Importing Data From Ning – July 26, 2013

I have a customer who is trying to move their website from to a new web hosting provider, and ning supposedly provides a method for exporting the data, but they acknowledge that their data format is broken, and so requires manually editing to make it readable by other parsers.  They bug they know about is that the ning files start and end with extraneous parentheses, and so those have to be removed prior to reading by any JSON parser.  You'd think that Ning could remove those parentheses, but perhaps this is their goal - to not let people leave their service after starting with them.  If that is the case, then I'm sorry to say that I'll be wrecking their business model by showing you how to get your data out of Ning...

They use the JSON format, which seems like a good idea, except that support for JSON is pretty lacking in lots of languages.  PHP only supports JSON files up to 1MB in size before it flakes out, so I originally tried to cut each file into chunks and parse them and then glue them back together.  That involved lots of hacking on the raw JSON and was prone to error.

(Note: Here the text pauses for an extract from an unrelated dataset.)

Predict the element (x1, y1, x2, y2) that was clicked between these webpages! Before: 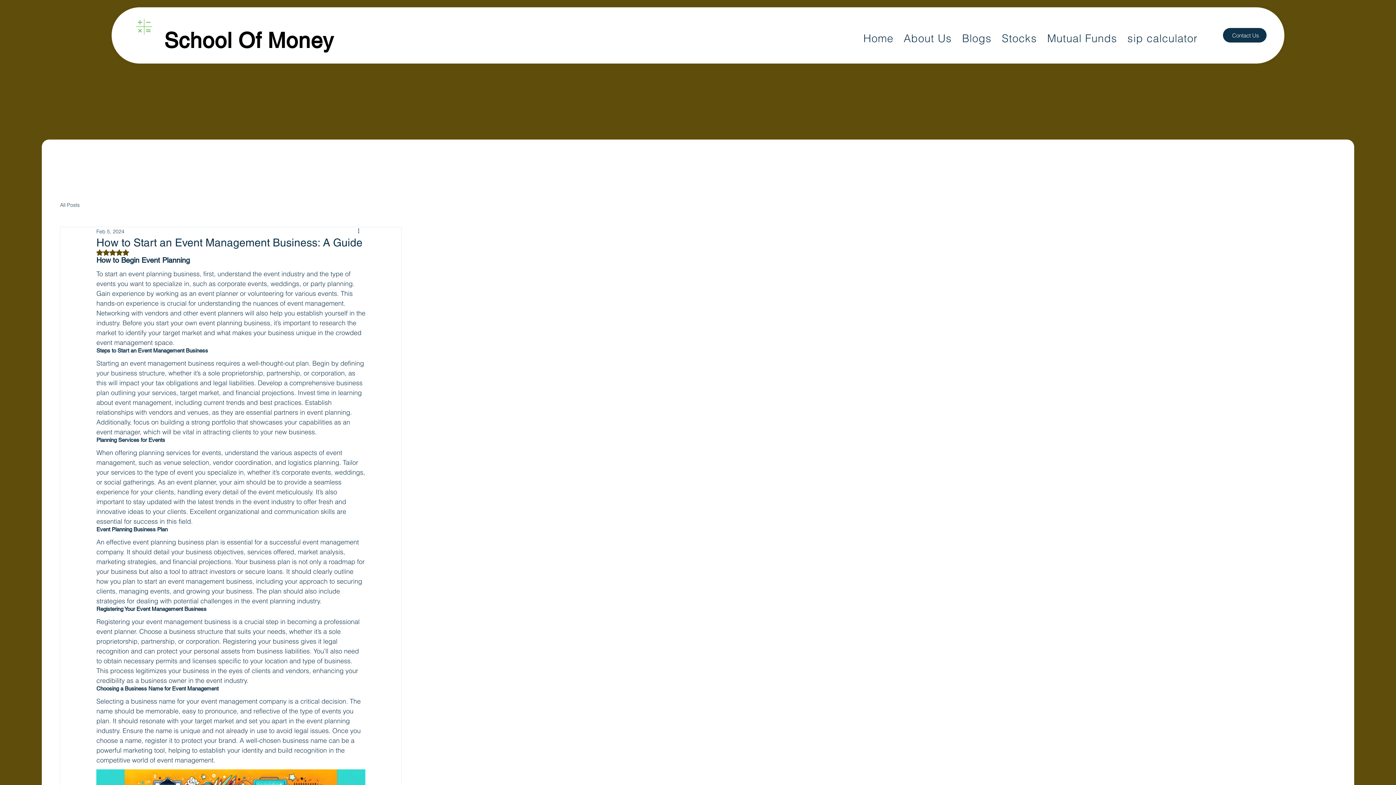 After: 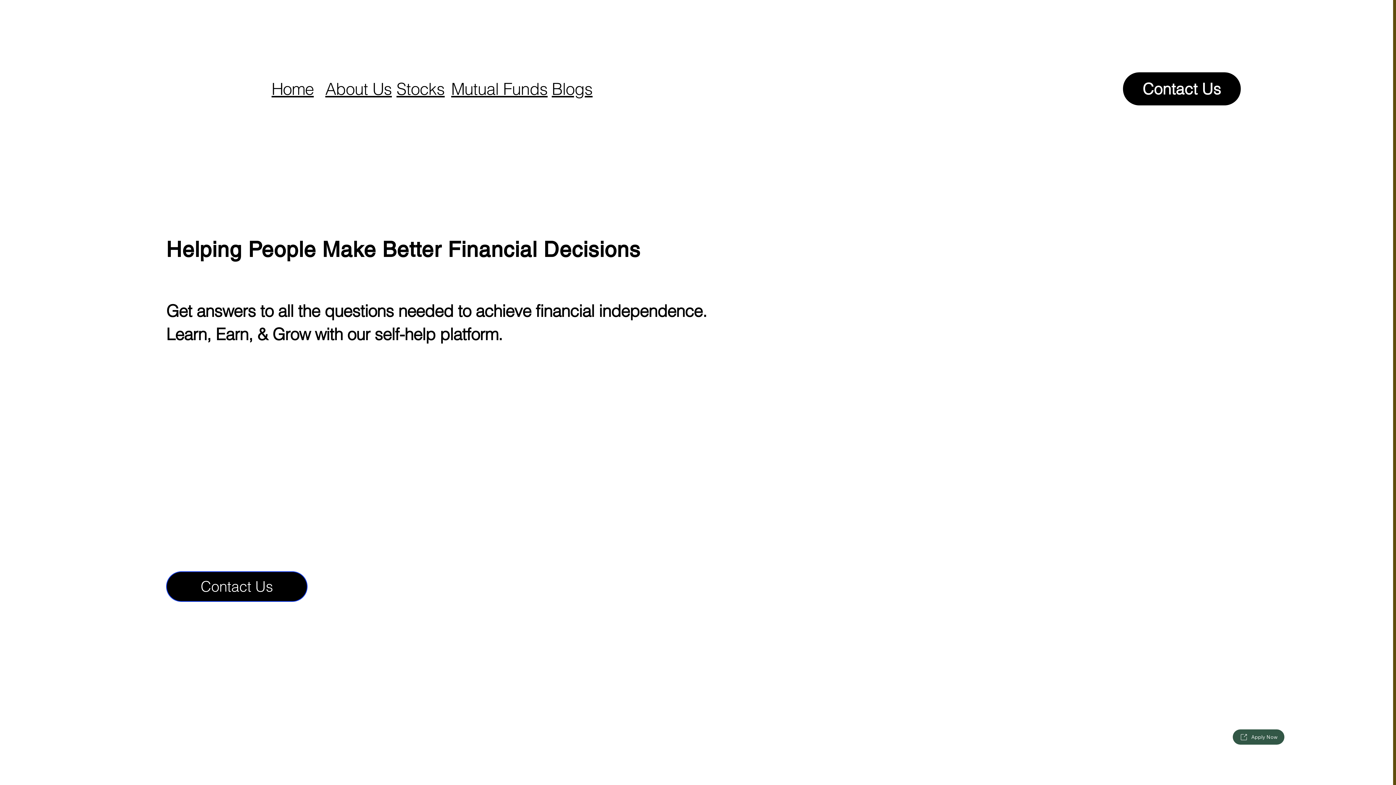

I then tried the built-in json and simplejson and finally in python, but couldn't get them to properly read the file at all.  Next up was the jsoncpp project, but I couldn't get that to compile the given examples, and after searching and finding other people saying they couldn't compile it either, and author just saying, "works for me, I don't know what your problem is", I gave up on that project as well.  The next failure in the works was, which I forget how that failed; it might have just failed due to the badly formatted json data from Ning.

The main isssue with all of these parsers is that they just crash and say, "Can't import!", and so there isn't any way for me to look at the data to see what is wrong.

I gave it another go-round with JSON.awk, and tada! it actually reports the location that the parser couldn't figure out what was going on, and that is when I found out that Ning's JSON data forgets to put in commas between objects every once in a while.  The bug appears to only affect Ning export files that are over 1MB in size.  Perhaps they are using the buggy PHP JSON writer, and presumably it has a similar bug as the reader with large data sets.

Here is my script using sed:


for file in *.json; do
  sed -e 's/^(//' < $file > $file.new1
  sed -e 's/)$//' < $file.new1 > $file.new2
  sed -e 's/}{/},{/g' < $file.new2 > $file
  rm $*

This removes the starting and ending parentheses and then adds in the missing commas.  The only bug in this script that I know of is that if someone typed in }{ in their signature or forum discussion, etc. it will also be transformed to },{ which I'm willing to live with - it only happened once in the data that I am importing, and that user will wonder why his strange smiley face or whatever he was trying to do now has a comma in it on the new site, but close enough after 8 hours of hacking on the ning data.

I haven't yet finished the project, which is to get the data imported into drupal, and so I might write another script to get the data from the JSON.awk output into something that is easy to read with a PHP/Drupal importer, but I'm at least moving in the right direction now.

Lastly, I should note that this script is based on a script by Chris Chiappa, who got me going on Linux in 1998, and I saved the sed script he gave me to edit all of the libraries (binary format) on my system to get it upgraded from libc5 to libc6.  As my first introduction to sysadmin-ing on Linux, it seemed pretty crazy (and I still think editing binary files that are supporting the entire operating system with a scripted text editor is pretty nuts) and I wondered if I would ever think Linux was a good idea.  But, I'm happy to say that other than that first issue, I've had very few issues in upgrading ever since - actually, I'm not even sure if I've ever reinstalled the system since that time - I've changed various bits of hardware over the years, but I don't think I ever reinstalled.  In a quick look around the system, the earliest files I can find are from 2002, so maybe I reinstalled then, I don't remember.